Çin'de Basın Özgürlüğü: 127 Gazeteci Tutuklu, 71'i Uygur Türkü
Basın hürriyetini savunan uluslararası sivil toplum kuruluşu Sınır Tanımayan Gazeteciler, komünist bir yönetim altında olan Çin'de medyanın durumuna ilişkin dikkat çekici bir rapor yayımladı.
Sınır Tanımayan Gazeteciler (RSF) tarafından yayımlanan 42 sayfalık rapor, Çin'deki basın özgürlüğünün durumunu 10 madde altında inceledi.
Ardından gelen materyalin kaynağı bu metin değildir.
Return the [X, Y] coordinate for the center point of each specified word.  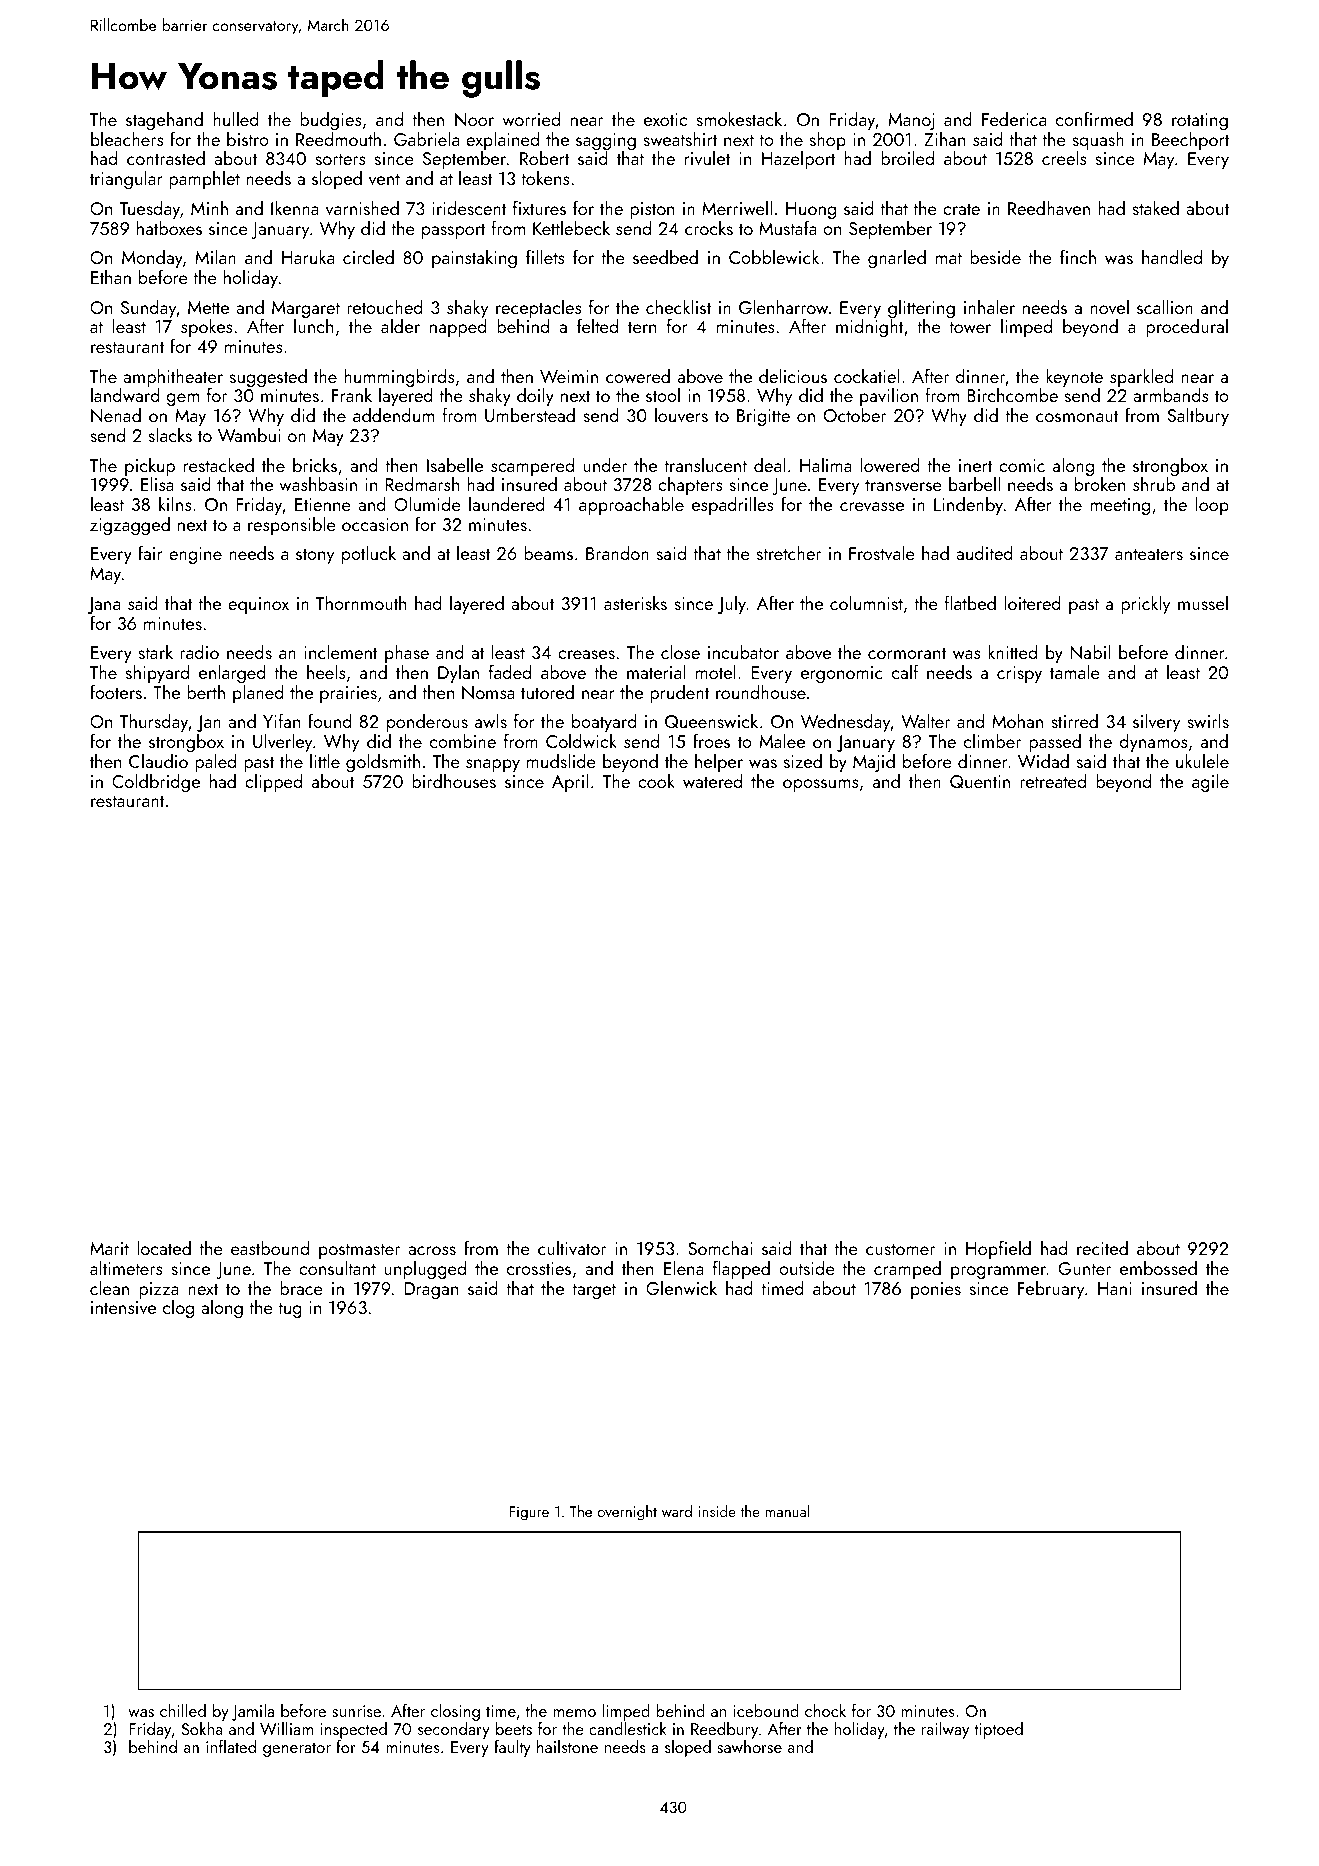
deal [769, 464]
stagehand [164, 121]
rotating [1200, 121]
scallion [1165, 306]
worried [531, 118]
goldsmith [383, 762]
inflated [231, 1746]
Rapora göre Çin'de, geride bıraktığımız birkaç yılda korkunç bir süratle geriye giden basın özgürlüğü, böyle giderse Çinlilerin ilerleyen yıllarda görmeyi bile başaramayacağı bir rüya olmaya devam edecek.
Buna göre ülkede gazeteciler basın kartlarını yenileyebilmek için Çin diktatörü Xi Jinping'in fikirlerini içeren yılda 90 saatlik bir eğitim programına girmek zorunda.
Rapora göre ülkede tespit edilebilen en az 127 gazeteci rejim tarafından gözaltına alınmış durumda. Öyle ki bir gazetecinin ÇKP rejimi tarafından tutuklanması ve berbat koşullardaki hapishanelerde yıllarca tecrit edilmesi için "hassas" konuları haber yapması yeterli.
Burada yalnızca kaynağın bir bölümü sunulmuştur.